The request:
Render the listing below as a numbered list, skipping blank lines and leaving out the pictures.

————————

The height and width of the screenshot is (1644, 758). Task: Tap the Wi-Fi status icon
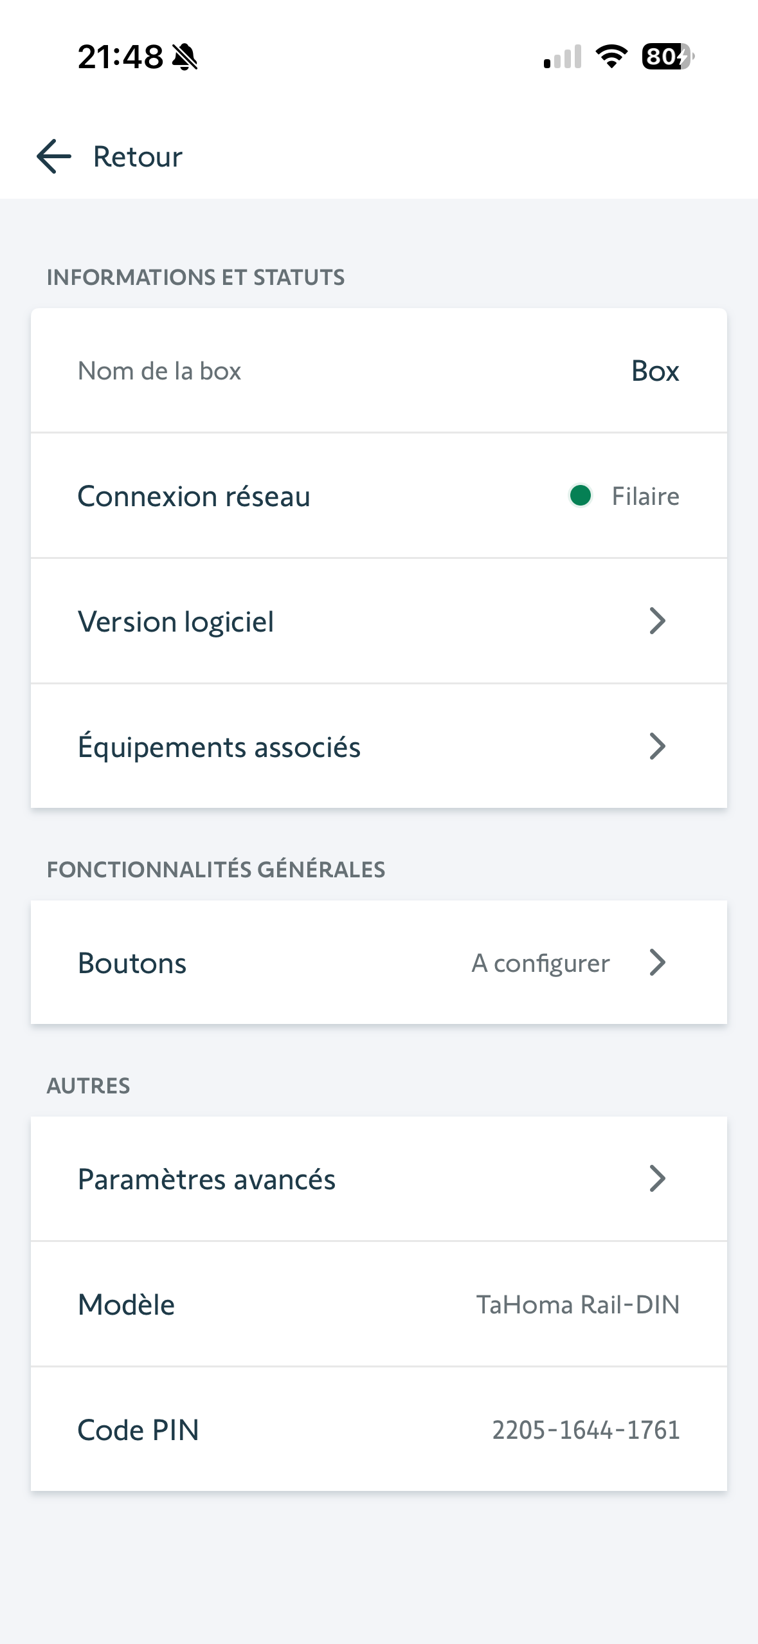pos(611,57)
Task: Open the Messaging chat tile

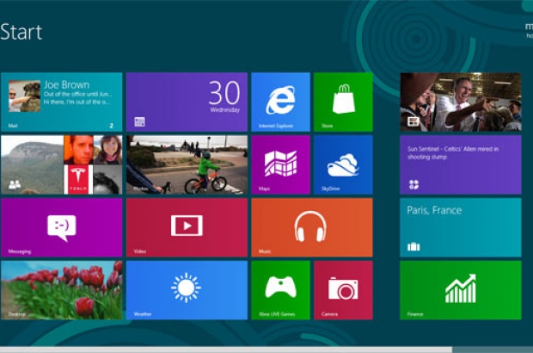Action: click(61, 227)
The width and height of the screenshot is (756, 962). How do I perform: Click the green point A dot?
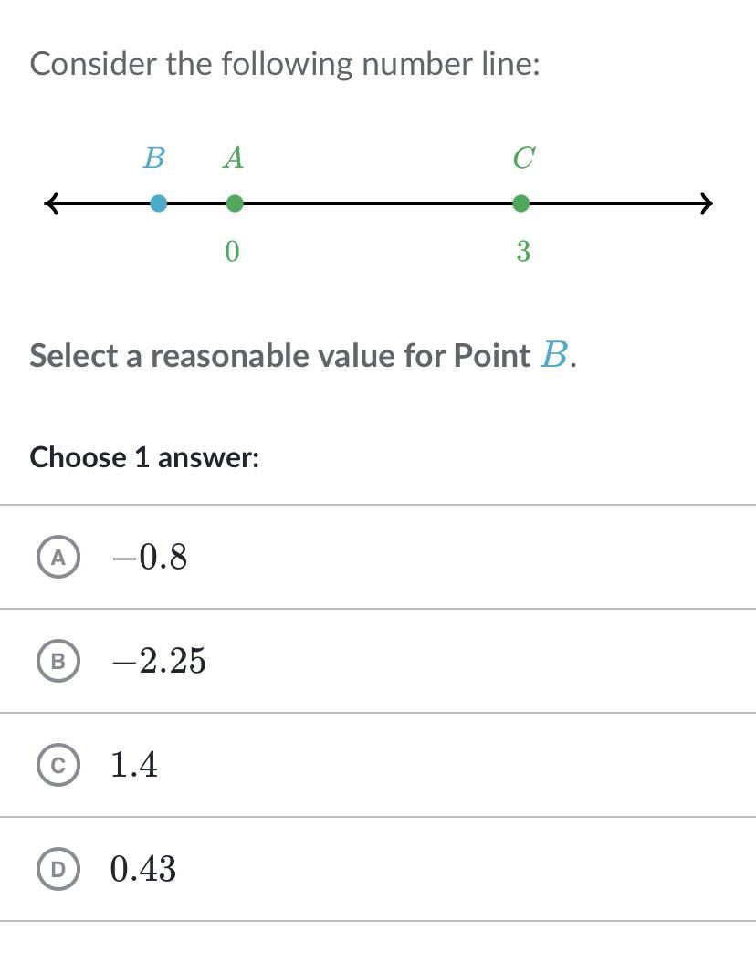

————————

Complete response:
1. The height and width of the screenshot is (1644, 758). Task: Tap the Wi-Fi status icon
2. pos(611,57)
3. Task: Open the Messaging chat tile
4. Action: click(61, 227)
5. The width and height of the screenshot is (756, 962). How do I perform: Click the green point A dot?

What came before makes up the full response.